Multi-disciplinary services needed by children with JIA include physiotherapy and occupational therapy, hydrotherapy and psychology. Hence ICAN’s call not just for another paediatric rheumatologist but for essential multi-disciplinary services too.
A spokesperson for OLCHC says a business case has been submitted to the HSE for a third consultant post and additional resources to deliver rheumatology services at the hospital. “There is funding for two new advanced nursing practitioner (ANP) posts as part of the National Demonstrator Pilot for ANP’s in the Department of Health which are currently being progressed.”
In Carrigaline, Sean and Lynda Connolly’s 10-year-old son Matthew’s right knee swelled up in May 2013. “Rest, ice, Nurofen — no matter what we did it didn’t go down,” recalls Sean. Blood tests registered high for an inflammatory marker. Referral to a CUMH-based paediatrician resulted in a JIA diagnosis. Then began Matthew’s wait to see a paediatric rheumatologist.
“When your child’s tired and in pain, every hour seems like a day,” says Sean, who went to great lengths to get Matthew seen as soon as possible, including making contact with medics in Britain.
The couple also brought Matthew to Sean’s mother’s rheumatologist, who drained the child’s knee and gave him a steroid injection. He got immediate relief, which lasted just two weeks.

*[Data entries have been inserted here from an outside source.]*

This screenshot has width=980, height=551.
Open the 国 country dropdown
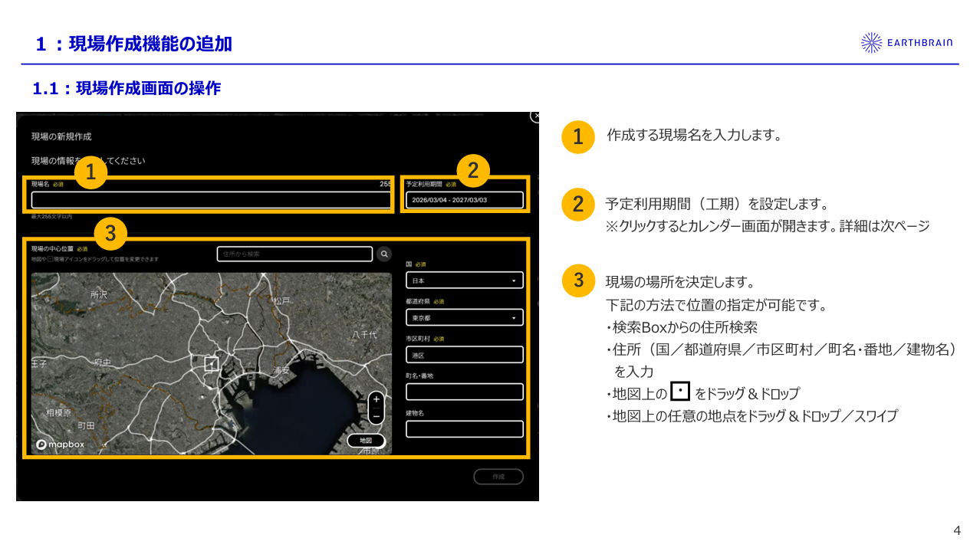tap(464, 280)
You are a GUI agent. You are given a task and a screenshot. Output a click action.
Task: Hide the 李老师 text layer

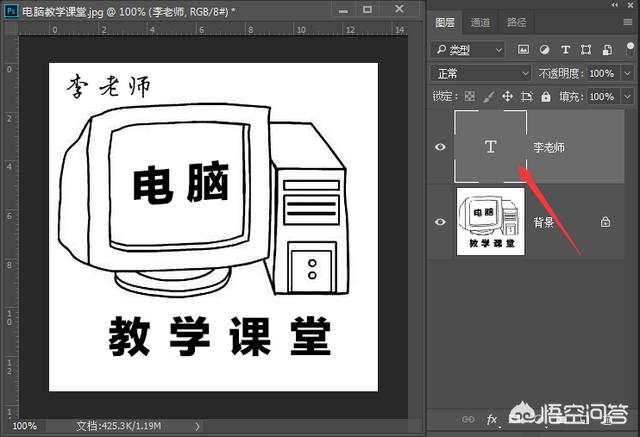(x=440, y=147)
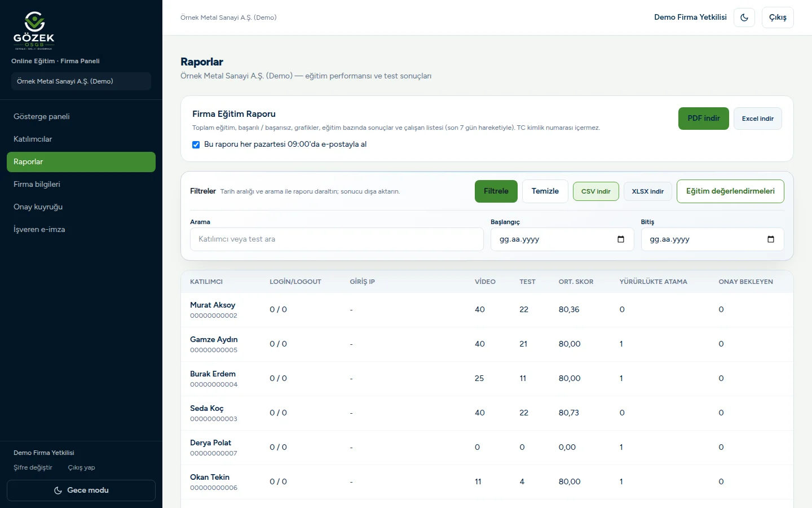Click the Çıkış logout button in header
The height and width of the screenshot is (508, 812).
pyautogui.click(x=778, y=17)
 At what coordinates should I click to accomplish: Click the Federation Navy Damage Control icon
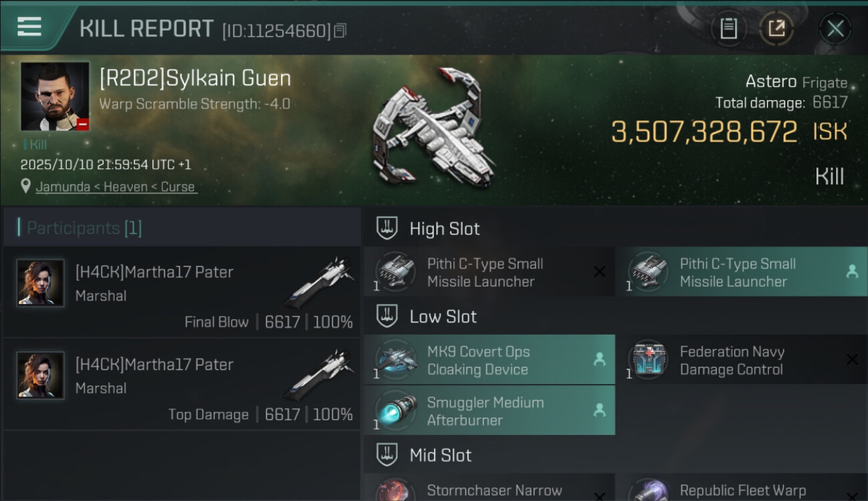click(648, 360)
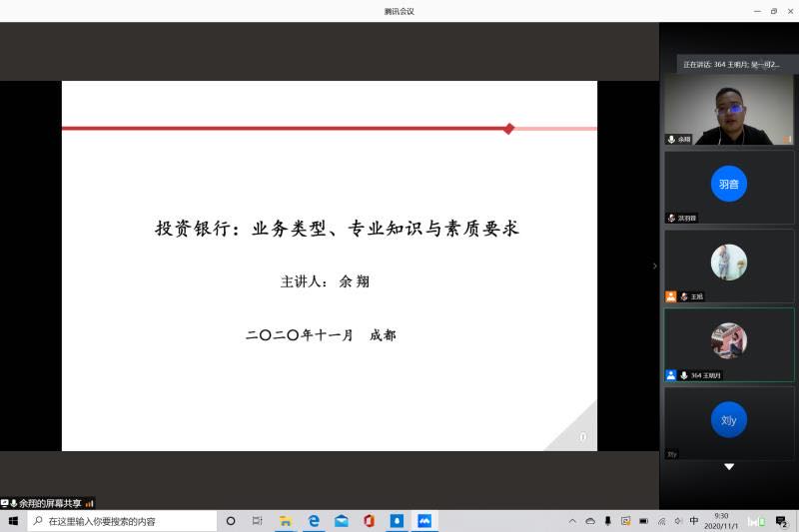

“The rheumatologist wrote to Crumlin saying Matthew’s knee was bad and he needed to be seen soon. Within a week we received our appointment — unbelievable. I don’t know anyone who got one that soon.”
Sean says the “really sickening thing” about JIA is it gives the child glimpses of normality. “Matthew could be tired, sore and stiff with swollen joints and then he goes into mini-remission and is fine. Everybody thinks ‘oh, we’ve turned a corner’, and then it hits again. It’s very disheartening and hard to take.”
Over Matthew’s four-year struggle with JIA, the only joints un-affected are his hips, elbows and shoulders. He’s on an immuno-suppressant, an anti-inflammatory as needed and a biologic injection fortnightly.
“It’s one thing getting seen in Crumlin [initially]. But lately we’re seeing clinics cancelled, especially the biologic clinics. So, though you should be seen every three months, it could be 12. Thankfully, we haven’t had to wait 12 months — but it has gone to six.”
This is a worry because biologic drugs are new. “They have no history, so we really need the appointments to be kept to three months,” says the dad of three, who has an issue with all JIA services being Dublin-based. “If we could have a multi-disciplinary team in Cork or Limerick, serving the Western seaboard, that’d be great.”